Keeping Jordan’s Privatized Water Sector Afloat
Water is in short supply in Jordan. To meet the needs of an increasingly modern country, the nation’s leaders must be judicious in how they allocate their water resources for various uses. Due to international pressure, the Jordanian government has trended lately towards corporatization in the water services sector, and it has given private partners substantial responsibility in managing its water supply. But with the great difficulty of regulating a newly liberalized sector, how have Jordan’s water resources fared?
In her dissertation, Nancy Odeh (PhD ‘09) looked at various manifestations of public-private partnerships in the Jordanian water
sector. She found that the effectiveness of private firms—measured both by the quality, sustainability, and efficiency of the water supply as well as the affordability of the new contractual arrangements—was a direct result of the configuration of the organizational and legal context in which the partnership was formed.
Nancy found that Jordanian authorities had erred in several ways when decentralizing their water management system. For example, while contracts tended to be rigid and stifling in urban areas, rural partners were given too much discretion and weren’t held accountable to performance standards. The difficulty in determining an appropriate method of regulation was enhanced by an entrenched system of patronage within Jordanian government.

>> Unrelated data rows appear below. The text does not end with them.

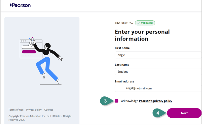Click the 'I acknowledge' label text
The width and height of the screenshot is (202, 125).
point(129,101)
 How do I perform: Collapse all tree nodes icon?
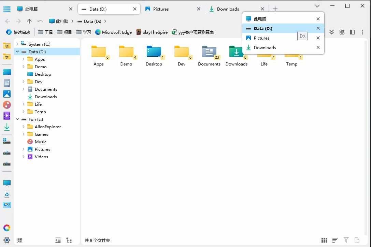(20, 240)
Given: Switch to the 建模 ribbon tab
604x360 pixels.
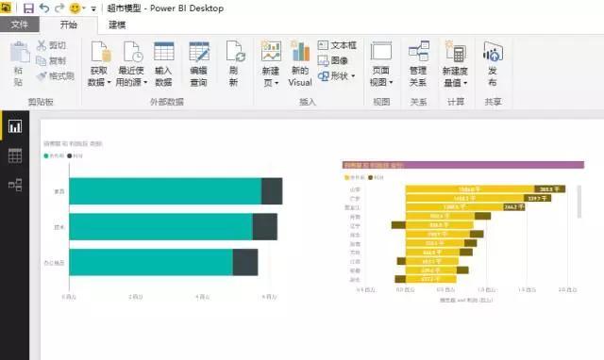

Nancy suggested best practices for the country to adopt in managing its water supply. These include forming contracts that clearly define targets for private partners, consistently including partners in decision-making and information-sharing processes, and fortifying the legal structures that hold private water suppliers accountable to consumers. To effectively liberalize its water sector, Jordan must build a regulatory system that motivates private actors to work in the public interest. Read more about Nancy’s work and her recommendations in her dissertation.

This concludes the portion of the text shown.